Stepping in to create the third mainline entry in an established (and acclaimed) franchise is a tall order, but Larian rose to the challenge with aplomb. The talented team crafted a campaign that translated the absurd chaos, distinct characters, and spiralling narratives at the heart of the tabletop experience for modern audiences and pushed the series—initially made famous by BioWare at the turn of the millennium—back into the spotlight.
The RPG attracted over 800,000 concurrent players on Steam alone within days of launch, prompting Larian founder Swen Vincke to suggest the title’s performance was simply unprecedented. It was also the most played Steam Deck title during September. The studio’s success wasn’t purely numerical. Baldur’s Gate 3 won critical acclaim during awards season and was eventually crowned Game of the Year at The Game Awards.

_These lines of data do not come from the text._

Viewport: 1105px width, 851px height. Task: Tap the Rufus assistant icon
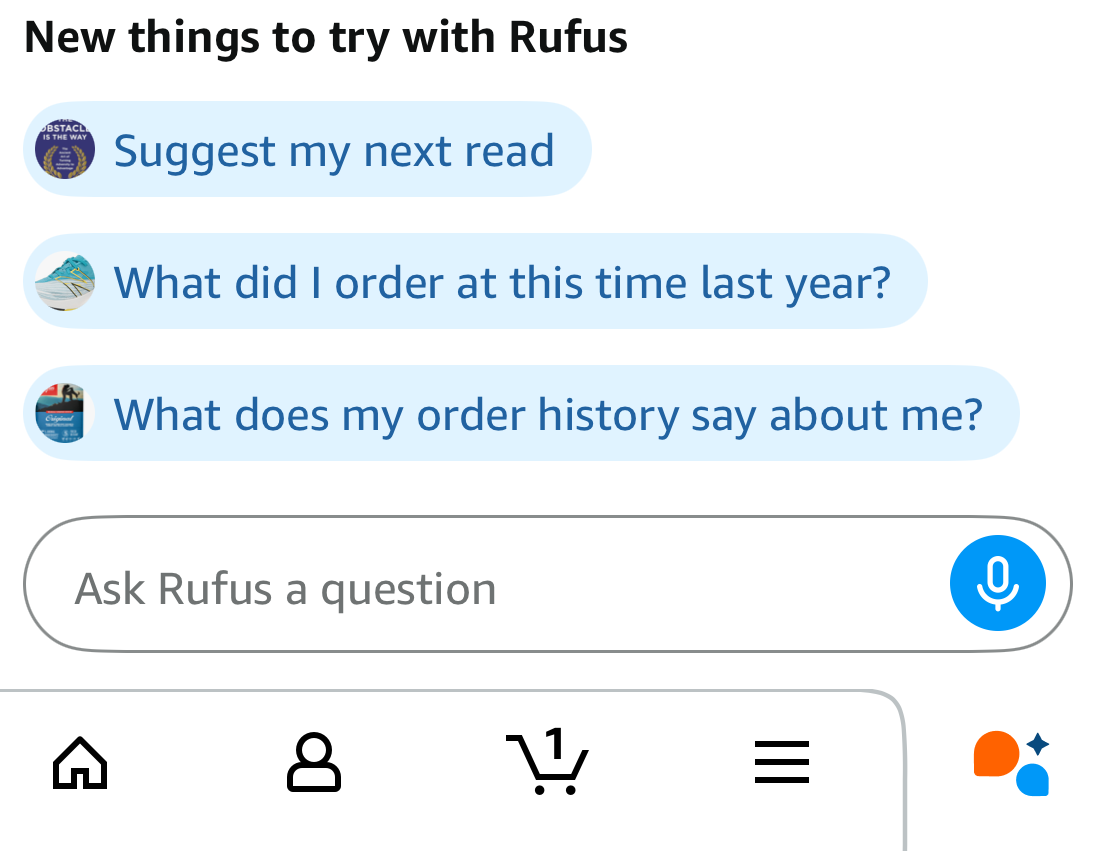click(1011, 764)
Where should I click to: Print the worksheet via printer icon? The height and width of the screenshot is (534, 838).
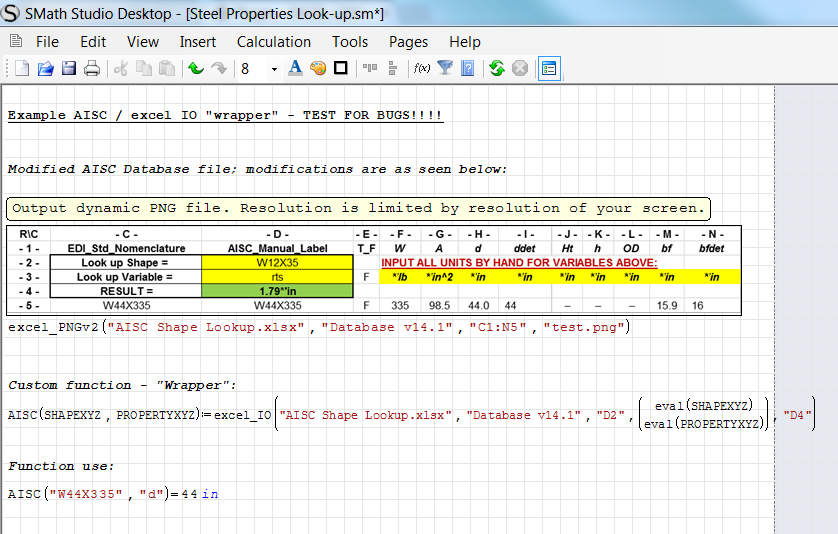(x=92, y=68)
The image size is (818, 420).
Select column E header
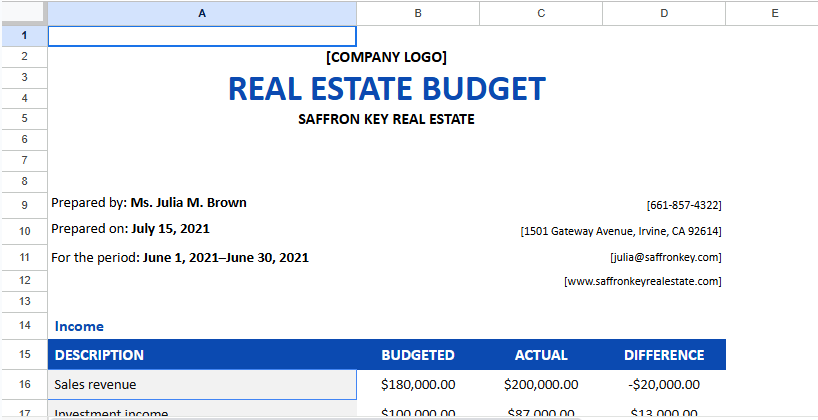pyautogui.click(x=774, y=13)
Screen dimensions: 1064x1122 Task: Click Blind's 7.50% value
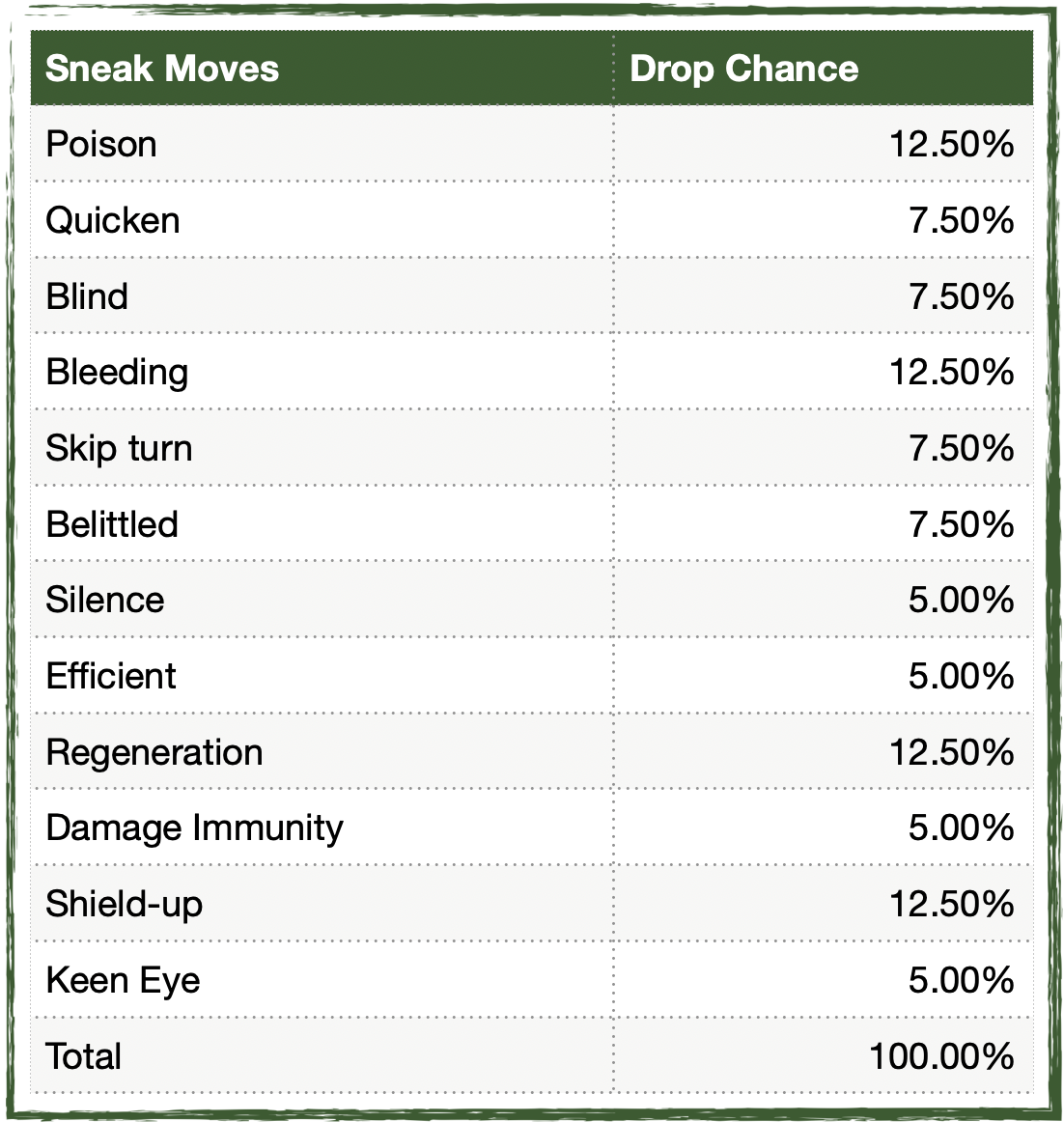pyautogui.click(x=961, y=296)
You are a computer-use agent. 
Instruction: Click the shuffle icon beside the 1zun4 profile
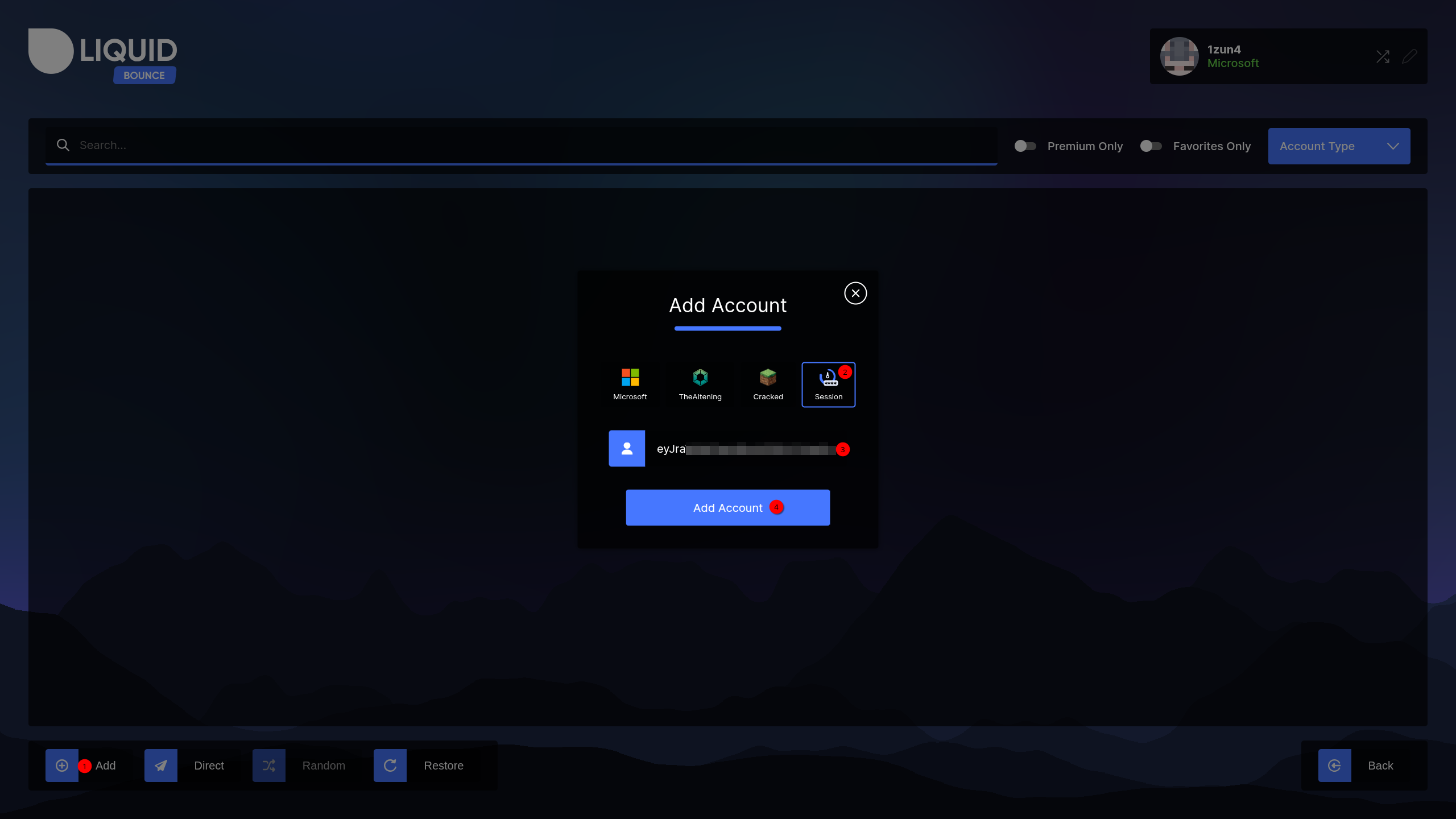[1383, 56]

Like the rest of the industry, we’ve barely stopped crowing about the barmy, beautiful systems that make Baldur’s Gate 3 so damn special. From the mocap tech that brought the title’s talented performers to life, the versatile character creator that brought some modern flair to old school fantasy, the romances that explore the rich tapestry of sexuality, and one quest that senior editor Bryant Francis described as a “must-play” for game designers.
The accomplishments of the dev team at Larian became a shining light amid a year of turbulence and upheaval, and that’s something worth celebrating.